Other adaptations are apparent during the time before the heart contracts, called preload. The concept of improved preload and end diastolic volume stems from a higher venous return (more blood is being returned to the heart), improved ventricular stretching (the ventricles can accommodate a larger blood volume), and a longer filling time during diastole (when the heart is at rest between beats).

Many of these heart-healthy improvements can be seen on an EKG or other clinical tool, but they do not necessarily appear as expected. Furthermore, in athletic populations, abnormailites seen on an EKG are rarely associated with cardiovascular-related disorders or disease (<5%, according to Pelliccia et al., 2000). Let’s go through each of the findings mentioned in the introduction.

From Pelliccia, et al. (2000).

Bradycardia is the term used for a heart rate below 60 bpm (the average heart rate for a healthy adult is 60-90 bpm). Most endurance athletes have a resting heart rate that is classified as brady (I’ve seen mine at 40 bpm). The explanations are fairly simple: the stronger the heart, the more blood it can eject with each contraction, therefore, the less contractions it has to make every minute. Adding to bradycardia is an increase in vagal (parasympathetic) tone, which influences the lowering of one’s heart rate.

The mathematical equation that illustrates this concept is this: Q = SV x HR, where Q is cardiac output (in liters/minute), SV is stroke volume (in liters/beat), and HR is heart rate (in beats/minute). The inverse relationship between SV and HR proves the aforementioned explanation, where for any given Q, a higher SV leads to a lower HR.

Sinus arrhythmia is seen in up to 70% of athletes, and associated with an increase in vagal tone (Corrado et al., 2010).

An increased QRS voltage indicates increased left ventricular dimensions and hypertrophy. These findings are typical and more often seen in cyclists, cross-country skiers and runners, and rowers – all endurance athletics.

ST segment elevation is clinically indicative of cardiac ischemia – lack of blood flow (and oxygen delivery) to the heart. In clinical populations is typically due to an occlusion in the coronary arteries; however, in athletes, it is associated with early repolarization and is regarded as benign. It typically presents  with an upward sweep (concave) into the T wave and usually disappears during exercise or deconditioning.
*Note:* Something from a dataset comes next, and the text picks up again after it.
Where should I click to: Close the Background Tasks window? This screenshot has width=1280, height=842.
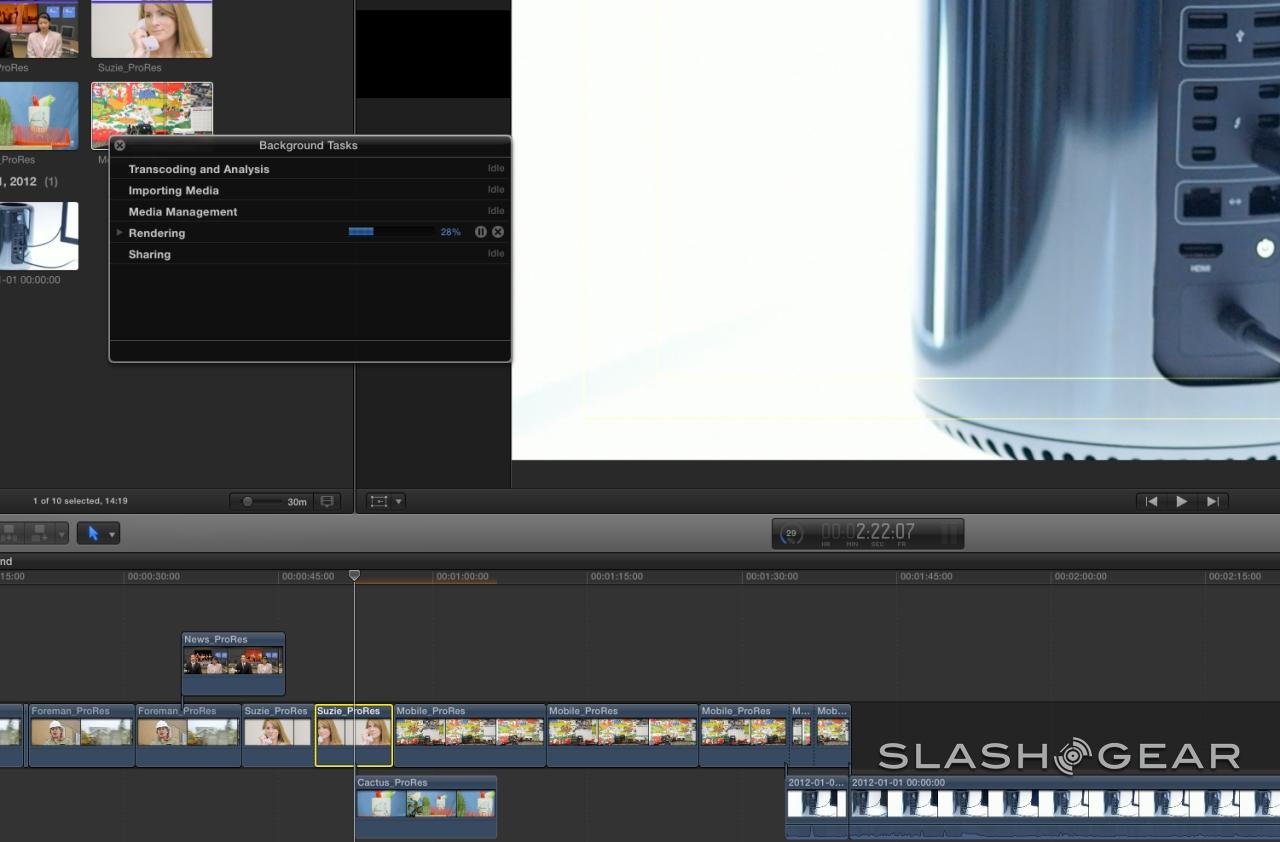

A J wave is typically indicative of early ventricular repolarization, and in individuals that lack a diagnosis of heart disease, it denotes an increased risk for ventricular arrhythmias and cardiac arrest.  When present, it is often seen with ST segment elevation, however, it is pretty common in athletes, seen in up to 44% of athlete EKGs. Does this mean those individuals are at an increased risk for cardiac arrest? Not at all. What must be taken into account are the other changes associated with training, like left ventricular remodeling and a decreased resting heart rate/improved vagal tone.

Figure illustrating the J point, J wave and ST segment elevation in cases of early repolarization. From Cardiology.org

For more detail, check out this presentation by Dr. Antonio Pelliccia, MD., Chief of Cardiology at the Institute of Sports Medicine and Science and The Italian National Olympic Committee, Rome.
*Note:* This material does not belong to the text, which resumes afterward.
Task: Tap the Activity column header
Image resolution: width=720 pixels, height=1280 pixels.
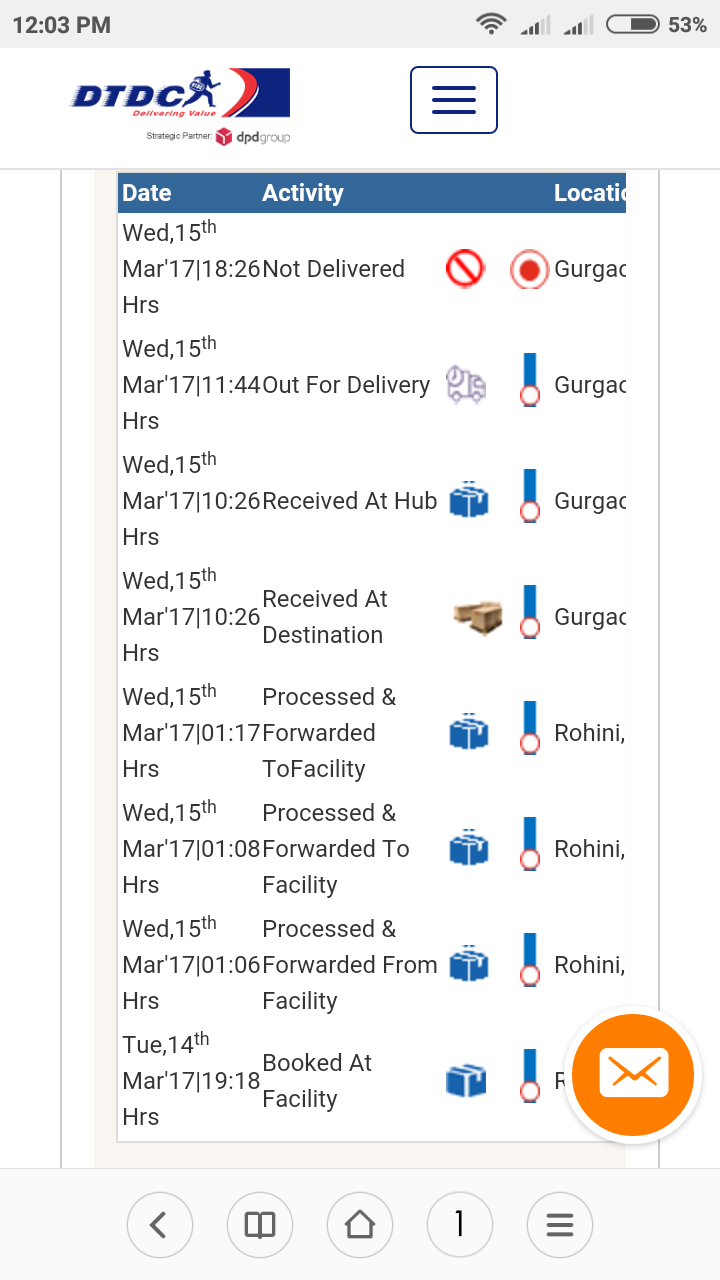Action: [x=302, y=193]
If you’d like to hone your dysrhythmia diagnostic skills, check out our ECG Knowledge Bank.

References:

Corrado, D., Pelliccia, A., Heidbuchel, H., Sharma, S., Link, M., Basso, C., … & Anastasakis, A. (2010). Recommendations for interpretation of 12-lead electrocardiogram in the athlete. European heart journal, 31(2), 243-259.

Pelliccia, A., Maron, B. J., Culasso, F., Di Paolo, F. M., Spataro, A., Biffi, A., … & Piovano, P. (2000). Clinical significance of abnormal electrocardiographic patterns in trained athletes. Circulation, 102(3), 278-284.

Pelliccia, A., & Quattrini, F. M. (2015). Clinical significance of J-wave in elite athletes. Journal of electrocardiology, 48(3), 385-389.